Repeat the stretch of entries below from the line with "Home (418, 37)" through the line with "Allow selection (111, 1473)". Include both ends and add nothing.

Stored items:
------------------------------------------------------------------------
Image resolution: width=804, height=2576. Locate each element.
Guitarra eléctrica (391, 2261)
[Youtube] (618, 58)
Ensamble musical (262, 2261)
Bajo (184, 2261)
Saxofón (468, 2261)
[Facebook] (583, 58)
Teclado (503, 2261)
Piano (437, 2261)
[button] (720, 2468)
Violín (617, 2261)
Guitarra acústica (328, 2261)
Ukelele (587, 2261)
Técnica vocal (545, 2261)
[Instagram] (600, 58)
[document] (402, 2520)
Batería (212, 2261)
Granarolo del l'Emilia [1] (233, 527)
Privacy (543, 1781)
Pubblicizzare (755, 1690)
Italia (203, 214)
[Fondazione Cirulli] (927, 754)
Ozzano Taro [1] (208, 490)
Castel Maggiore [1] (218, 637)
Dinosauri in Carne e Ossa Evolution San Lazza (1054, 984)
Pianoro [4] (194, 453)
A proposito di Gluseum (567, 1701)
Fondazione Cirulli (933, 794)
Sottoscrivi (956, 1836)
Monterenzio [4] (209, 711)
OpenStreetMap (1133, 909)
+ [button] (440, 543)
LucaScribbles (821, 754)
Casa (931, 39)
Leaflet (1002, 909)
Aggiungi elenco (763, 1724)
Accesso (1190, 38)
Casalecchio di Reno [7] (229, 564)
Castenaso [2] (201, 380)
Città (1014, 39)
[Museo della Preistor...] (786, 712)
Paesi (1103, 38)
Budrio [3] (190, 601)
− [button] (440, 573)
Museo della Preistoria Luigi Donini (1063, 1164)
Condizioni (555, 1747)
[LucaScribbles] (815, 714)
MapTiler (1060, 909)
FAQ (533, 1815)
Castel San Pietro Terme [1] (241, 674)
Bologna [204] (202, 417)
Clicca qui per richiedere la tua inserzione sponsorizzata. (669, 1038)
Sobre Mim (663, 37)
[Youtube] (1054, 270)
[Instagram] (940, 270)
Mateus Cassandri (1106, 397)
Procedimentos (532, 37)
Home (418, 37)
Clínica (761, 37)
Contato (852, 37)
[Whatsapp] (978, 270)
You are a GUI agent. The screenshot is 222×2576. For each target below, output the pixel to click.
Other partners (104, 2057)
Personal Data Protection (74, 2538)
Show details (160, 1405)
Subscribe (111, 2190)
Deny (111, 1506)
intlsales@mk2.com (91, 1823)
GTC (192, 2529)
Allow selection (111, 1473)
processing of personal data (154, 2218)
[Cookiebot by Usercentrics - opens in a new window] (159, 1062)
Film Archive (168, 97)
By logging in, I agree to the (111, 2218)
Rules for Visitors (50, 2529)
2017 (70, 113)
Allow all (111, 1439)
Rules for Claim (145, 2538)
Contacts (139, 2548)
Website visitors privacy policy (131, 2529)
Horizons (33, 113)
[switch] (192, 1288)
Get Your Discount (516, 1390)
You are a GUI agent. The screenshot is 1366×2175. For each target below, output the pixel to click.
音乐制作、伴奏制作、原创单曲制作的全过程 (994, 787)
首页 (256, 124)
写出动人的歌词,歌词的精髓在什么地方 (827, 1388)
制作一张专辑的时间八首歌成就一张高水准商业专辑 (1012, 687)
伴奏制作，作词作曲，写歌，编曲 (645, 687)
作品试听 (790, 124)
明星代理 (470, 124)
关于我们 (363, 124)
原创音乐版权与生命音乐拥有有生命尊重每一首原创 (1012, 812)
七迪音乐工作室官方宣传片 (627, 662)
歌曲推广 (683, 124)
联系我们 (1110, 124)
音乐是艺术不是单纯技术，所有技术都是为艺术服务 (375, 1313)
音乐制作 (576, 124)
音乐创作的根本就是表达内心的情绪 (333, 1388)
------------------------------------------------------------------------
Your response:
Home (418, 37)
Clínica (761, 37)
Contato (852, 37)
[Whatsapp] (978, 270)
You are a GUI agent. The screenshot is 222×2576. For each target below, output the pixel to click.
Other partners (104, 2057)
Personal Data Protection (74, 2538)
Show details (160, 1405)
Subscribe (111, 2190)
Deny (111, 1506)
intlsales@mk2.com (91, 1823)
GTC (192, 2529)
Allow selection (111, 1473)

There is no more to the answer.